Interview : Shingo Araki
L'interview qui suit a été réalisée par Federico Colpi, membre éminent de Dynamic Visions (que vous pouvez voir au générique de pas mal d'animés tels que Cowboy Bebop, Kenshin,...). Si l'interview ne mentionne pas de date, elle semble néanmoins très récente. Et surtout, elle est d'un grand intérêt pour qui s'intéresse un tant soit peu au génie du character-design. C'est pour ces différentes raisons que je l'ai traduite de l'italien à votre attention.

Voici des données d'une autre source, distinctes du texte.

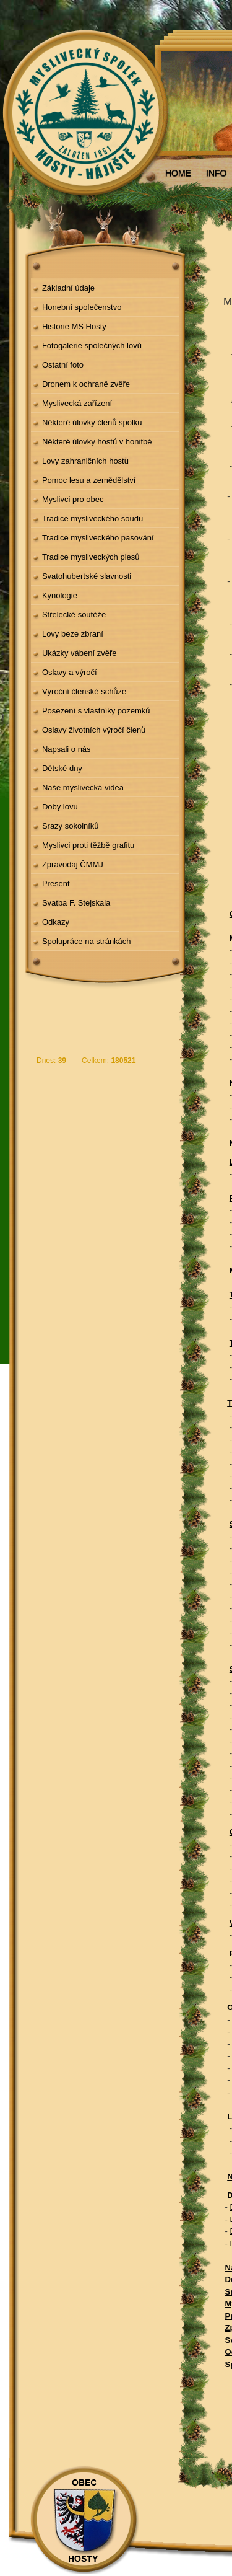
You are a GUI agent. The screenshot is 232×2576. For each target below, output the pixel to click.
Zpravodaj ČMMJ (72, 864)
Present (56, 883)
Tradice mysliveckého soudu (92, 518)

Araki au Cartoonist de Paris (Photo prise par Seiyachan - copyright) |
#Federico Colpi: Comment est venu votre intérêt pour
les mangas ? Shingo Araki : D'un amour naturel qui a jaillit d'un péché de jeunesse. Tout jeune, je détestais aller à l'école, j'éprouvais de la répulsion pour la physique. Dès que j'entrais dans une école, j'étais pris par de violentes migraines et mes professeurs d'université, exaspérés, me renvoyaient à la maison. Ce qui me laissait le temps de dessiner toute la journée. J'ai toujours dessiné et les murs de la maison étaient partout couverts de croquis. Plus tard, la grande opportunité se présenta lorsque Machi m'accepta comme dessinateur. Mais j'ai dû me rendre à l'évidence, avec une grande déception : je ne pourrais jamais être auteur de mangas. Bien que mon attrait pour le dessin fût grand, je n'avais pas le sens de l'histoire, de la narration. Et puis, à 26 ans, après m'être installé à Tôkyô, j'ai été engagé par Mushi Production, le studio d'Osamu Tezuka, ce qui me combla de joie. Là, j'ai pu illustrer des histoires écrites par d'autres et cela me suffisait. |
#Federico
Colpi : Quelle entreprise était Mushi
à l'époque ? Elle est à l'origine, si je ne m'abuse, de la
création d'un nombre important de séries de qualité à
succès... C'est pourquoi je n'ai jamais réussis à comprendre
la raison de la faillite...
Shingo Araki : La Mushi était
le plus grand studio de l'époque. 200 personnes y travaillaient
lorsque j'y suis entré, et cela atteindra même les 400
personnes, un nombre impensable même pour la Toei. A l'époque,
nous arrivions à traiter 4 séries en même temps, un effort que
peu de monde pouvait supporter. La raison de la faillite est
simple : il fallait entretenir les contrats de tous ces employés
et très vite, Tezuka vit ses poches vidées par ces salaires. La
Mushi déclara la banqueroute mais les syndicats
occupèrent l'entreprise et réussirent à la maintenir en vie
jusqu'à aujourd'hui. Elle continue toujours à produire pour le
format vidéo. Tezuka, de son côté, a donné vie à Tezuka
Productions avec quelques collaborateurs. Ils sont encore
actifs aujourd'hui, avec Seisho monogatari par exemple (Les aventures de la Bible).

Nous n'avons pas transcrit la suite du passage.